Because she draws from such a deep well of heartache, it would be easy to assume she’s a tortured Pisces, a creative soul struggling to stay afloat in a cold, harsh world.

“I’m not. Honestly, I’m not!” protests this practical Virgo when people inquire as to why she’s so depressed. “I’m extremely optimistic and hopeful. But I’m fascinated by everything that stands in the way of the happy-go-lucky attitude of life and love.”

She admits wishing she had been born under the sign of the fish, however, because then she could “plug in even deeper.”

“You guys are psychic,” she says to this interviewer, a Pisces. “But life is so hard for you!”

Oh, don’t get us started. But let’s just say life hasn’t been too hard for Yamagata, the daughter of a Washington, D.C. attorney with Japanese-American ancestry and a Harvard degree, and a New York artist mother with Italian-German roots. Her parents, both life-of-the-party types, were born on the same day, and split when she was two years old. As divided upbringings go, however, she’s thrilled with hers.
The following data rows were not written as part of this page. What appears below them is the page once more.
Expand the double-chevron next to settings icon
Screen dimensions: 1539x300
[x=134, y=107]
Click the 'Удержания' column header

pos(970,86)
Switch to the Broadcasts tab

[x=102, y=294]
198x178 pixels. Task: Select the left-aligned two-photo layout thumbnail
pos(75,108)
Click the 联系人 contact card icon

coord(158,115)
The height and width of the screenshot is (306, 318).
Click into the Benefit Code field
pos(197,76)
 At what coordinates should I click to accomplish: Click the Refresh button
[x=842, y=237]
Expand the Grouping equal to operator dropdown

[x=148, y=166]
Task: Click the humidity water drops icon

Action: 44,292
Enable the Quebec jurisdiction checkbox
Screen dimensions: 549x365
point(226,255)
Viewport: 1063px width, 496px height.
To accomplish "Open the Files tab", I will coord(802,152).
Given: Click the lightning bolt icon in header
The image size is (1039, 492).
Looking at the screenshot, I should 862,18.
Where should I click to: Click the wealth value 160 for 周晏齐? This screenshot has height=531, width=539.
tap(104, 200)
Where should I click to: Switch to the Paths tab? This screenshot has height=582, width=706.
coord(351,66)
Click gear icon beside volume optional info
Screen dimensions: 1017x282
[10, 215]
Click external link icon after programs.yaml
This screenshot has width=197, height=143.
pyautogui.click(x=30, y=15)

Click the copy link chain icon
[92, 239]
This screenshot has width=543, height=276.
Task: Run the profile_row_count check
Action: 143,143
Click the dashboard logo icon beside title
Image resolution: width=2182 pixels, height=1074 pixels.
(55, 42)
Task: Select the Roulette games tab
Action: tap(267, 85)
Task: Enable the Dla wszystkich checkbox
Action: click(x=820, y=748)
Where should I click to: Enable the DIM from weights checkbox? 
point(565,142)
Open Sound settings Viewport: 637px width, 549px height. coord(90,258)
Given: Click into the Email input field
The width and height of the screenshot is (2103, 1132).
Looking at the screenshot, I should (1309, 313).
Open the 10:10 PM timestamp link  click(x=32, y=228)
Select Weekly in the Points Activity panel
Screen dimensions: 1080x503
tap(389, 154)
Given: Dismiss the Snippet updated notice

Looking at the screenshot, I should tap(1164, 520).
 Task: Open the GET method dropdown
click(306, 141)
“They’re amazing parents,” she says. “And so were my step-parents. I really feel like I grew up with four very strong influences.” She knows she got a lucky draw there; it could have turned out much differently-which makes the dark tone of her songs even more curious. Plus, it’s not as if she doesn’t already have a psychic connection; she’s got a twin brother. So one might question how much deeper she thinks she can go. But that would be like asking a miner how much more coal is left underground. You just don’t know for sure until you dig it out.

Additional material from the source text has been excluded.